### Excerto da fonte:
########################################

AB: Era um desafio giro pedir ao [João] Fazenda para desenhar a Deolinda em 2016 para vermos o que ele ia imaginar para ela…
JPL: A personagem perdeu um bocadinho de preponderância, e a banda, em grupo e individualmente, ganhou-a. É natural, porque somos nós que andamos na estrada e as pessoas conhecem-nos. De início, a personagem ajudou-nos muito, era um conceito agregador.
Em dez anos a vossa música também ficou diferente. Ao início estavam mais colados ao fado.
PSM: Lisboa já é muito diferente daquilo que a Deolinda cantou. O que pode ser a música popular feita pela Deolinda, hoje? Esse foi sempre o nosso fio condutor. É sempre um desafio.
JPL: Se calhar, a nossa distância ao fado mantém-se a mesma, mas no início puseram-nos ao lado do fado. Hoje em dia põem o fado ao nosso lado. Acabamos por estar em paralelo, sempre à mesma distância.
PSM: Estamos sempre a fugir ao fado, mas ele anda atrás de nós! [risos]
A vossa carreira também tem um lado internacional. Como corre essa aventura?

########################################

Registos de posição do alvo:
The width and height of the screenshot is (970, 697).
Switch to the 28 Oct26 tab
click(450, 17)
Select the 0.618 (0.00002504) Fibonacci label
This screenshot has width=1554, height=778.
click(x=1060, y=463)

########################################

### Tarefas a resolver:
1. Extraia da entrevista sobre a Deolinda o trecho entre "AB: Era um desafio" e "um conceito agregador.", inclusive.
2. Na entrevista sobre a Deolinda, quem ganhou a preponderância que a personagem perdeu?

### Respostas abaixo:
1.
AB: Era um desafio giro pedir ao [João] Fazenda para desenhar a Deolinda em 2016 para vermos o que ele ia imaginar para ela…
JPL: A personagem perdeu um bocadinho de preponderância, e a banda, em grupo e individualmente, ganhou-a. É natural, porque somos nós que andamos na estrada e as pessoas conhecem-nos. De início, a personagem ajudou-nos muito, era um conceito agregador.

2. A banda, em grupo e individualmente.